Solo chi ha potenti allucinazioni può vedere in lui un “candidato progressista”, come afferma il coordinatore regionale del Prc Deriu: Pigliaru è infatti un fervente sostenitore dei memorandum proposti dalla Troika. Questo “sincero democratico” annovera fra le sue proposte politiche principali degli innovativi tagli alla spesa pubblica, dei rivoluzionari abbassamenti del costo del lavoro e delle roboanti semplificazioni amministrative. Giammai si faccia accenno a tagli alle imposte sui consumi o all’aumento e al miglioramento dei servizi pubblici, peste colga tutti coloro che propongano la creazione di posti di lavoro da parte dello Stato. Una prospettiva politico-economica che è più moderata persino della vecchia sinistra Dc, ma evidentemente ai “realisti” dirigenti di Rifondazione questo sembra politica progressista, non gestione liberale del processo di accumulazione del capitale. Tale posizione opportunista porterà all’ennesimo tentato suicidio di Rifondazione. L’unica discriminante posta era l’assenza del Partito sardo d’azione, che dopo essere stato sul punto di entrare nel centrosinistra è tornato nel centrodestra. La motivazione per una simile scelta è la solita: si deve avere almeno un consigliere regionale per incidere, per spostare a sinistra la coalizione, per non scomparire dalla vita politica, insomma le stesse argomentazioni che hanno portato nel ultimi anni alla quasi scomparsa del partito. Sel ugualmente ha mostrato, come sua abitudine, una resa su tutta la linea al Pd. Sul carro dei democratici è salito anche Irs, gli indipendentisti solitamente più votati, sostenendo che la sinistra è tale solo se si apre agli ideali indipendentisti e sovranisti. Insomma non basta un decennio di proclami “rivoluzionari” per essere effettivamente tali.

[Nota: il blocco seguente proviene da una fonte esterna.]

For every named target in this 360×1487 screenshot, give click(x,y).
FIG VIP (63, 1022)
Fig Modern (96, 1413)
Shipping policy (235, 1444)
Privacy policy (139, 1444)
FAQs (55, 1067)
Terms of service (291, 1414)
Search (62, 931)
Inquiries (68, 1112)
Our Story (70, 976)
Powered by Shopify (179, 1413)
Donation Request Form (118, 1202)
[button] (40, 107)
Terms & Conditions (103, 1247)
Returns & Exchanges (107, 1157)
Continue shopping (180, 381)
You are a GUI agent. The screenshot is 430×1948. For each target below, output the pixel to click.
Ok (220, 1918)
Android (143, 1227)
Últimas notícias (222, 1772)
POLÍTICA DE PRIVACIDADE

Il candidato dei democratici, è stato nominato dopo una guerra interna che ha ancora una volta lacerato il partito in pubblica piazza, volta a cacciare la vincitrice delle primarie di settembre Francesca Barracciu, indagata per il poco accorto uso dei fondi regionali da mesi ma divenuta incompatibile solo dopo la vittoria di Renzi alle primarie.
Pigliaru dovrà sfidare oltre al governatore Cappellacci, sotto processo per un paio di bancarotte e per abuso d’ufficio nel quadro dell’inchiesta sulla cosiddetta P3, Michela Murgia, la scrittrice che guiderà una coalizione indipendentista (Sardegna possibile), che punta tutto sulla fascinazione rispetto alle possibilità di sviluppo della Sardegna e sulle capacità dei sardi, ma che non sembra andare oltre un nazionalismo piccolo borghese. Tra i candidati in pectore agli assessorati spicca l’ex segretario dei chimici Cgil Corveddu, che 4 anni fa firmò l’accordo che permise la chiusura della Vynils scavalcando la volontà dei lavoratori.
Gli altri candidati sono l’ex presidente della regione Mauro Pili, staccatosi da Berlusconi per fare un movimento “sovranista” che “cacci i poteri forti” (!) e forse una lista indipendentista (Fronte indipendentista Unidu) che al suo interno ha i comunisti indipendentisti che hanno tuttavia abdicato a un contenuto di classe per puntare su un programma di nazionalismo piccolo borghese, che tuteli i piccoli produttori e commercianti visti come principale base sociale.
Clamorosamente il Movimento 5 stelle, primo partito in Sardegna alle scorse politiche, ha rinunciato a presentarsi alle elezioni regionali a causa dei dissidi interni.
Queste elezioni regionali segnalano un ulteriore passo nel disfacimento dei partiti tradizionali e della credibilità delle istituzioni regionali, nella mancanza di una risposta univoca da dare alla crisi da parte della classe dominante e i suoi partiti, nella crisi del loro consenso ma soprattutto nell’assenza di una forza politica autonoma delle classi lavoratrici che abbia un programma rivoluzionario. Siamo fiduciosi che questa sinistra di classe nascerà solo dal risveglio impetuoso della lotta di classe, non dalla deprimente e sfiduciata elemosina di posti istituzionali.